Grade? Female Student: All the same grade. Professor: Zero. Maybe. You'll have conventions that go with the coding sheet, the instructional book. The way I do instructions for a code book. I let them evolve as I code. I had some basic code ideas but I don't try to write everything because you end up writing code for situations you never encounter. And not writing rules for things you do encounter. So in the early intervention rules we did, we wanted to code parental involvement. We tried to write rules about whether a parent was involved to a large or small degree. We had pages and pages and multiple iterations. We had a team of six people coding. The more complicated the code got the worse our integrator agreement was.

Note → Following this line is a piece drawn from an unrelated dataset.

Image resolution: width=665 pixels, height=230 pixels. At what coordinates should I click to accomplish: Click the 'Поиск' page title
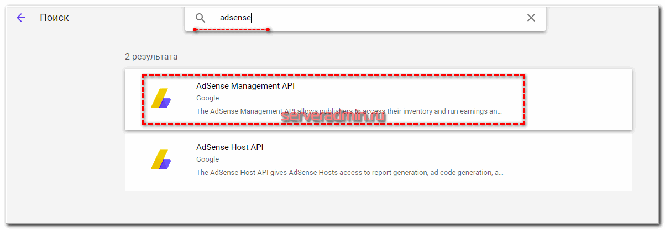coord(54,18)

Finally we threw them away and said I think you know about what a lot of parental involvement is and what a little is. Just code it. When we threw the rules away, almost perfect agreement. Then after the fact, we took examples of studies that were coded high and low and said this is how we coded it. If you're coding by your self you can't get away with that as easy. Sometimes it's worth writing rules. Sometimes it's not. As you encounter situations, then you code it at that time so you can remember and use the guideline in the future. If you coded age, you say they didn't record age but they're all in first grade. My rule is if they're in first grade, I'll say they're six or whatever. Percent male. You all say you don't know. SES? They say they're remedial. You want to say all remedial? Students: No. Professor: There are a lot of subjective decisions. Some might say oh no. Kids that are in remedial programs are low SES. I wouldn't say that's absolutely wrong. I've seen worse decisions. I'd agree with you.

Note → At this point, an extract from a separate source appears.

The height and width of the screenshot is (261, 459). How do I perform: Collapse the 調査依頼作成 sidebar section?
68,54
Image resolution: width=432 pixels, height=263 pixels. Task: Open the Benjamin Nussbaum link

Professor: Thirty four or seventeen? So you could say students in the experimental group and students in the control group. It doesn't help. It just makes it harder to code. So pick one. Either combined or experimental group only. If you pick combined and it's a pre post test, then you have to do pre and post test number of students. Classrooms? Female Student: Four. Or two if it's just experimental. Professor: So you have rules. Schools? Female Student: One or two. Professor: So are classrooms and schools important? I don't know. My experience is in most integrative reviews, there are only four or five variables that really make a difference. The problem is you don't know which they are. So if you leave out the most important one, you end up with what looks like a pile of rocks instead of a house. You don't know why. I ere on the side of including more rather than less things. If you take that too far, you create a system that collapses around your ears because you just can't do it all. When we coded the early intervention meta analysis because we had lots of money, and we had a whole team doing it, we had a hundred and fifty variables for every study that we coded. Every study took eight hours. But there were only four or five variables that made a difference. We could have predicted then what they were. But sometimes you can't. School type? Female Student: I assumed public. Professor: One says public. One says I'm not going there. We have no evidence. Most schools are public. Maybe your convention is if they don't say private, assume it's public. That is what I did. It's a little dangerous. It depends on how critical to your analysis public and private is.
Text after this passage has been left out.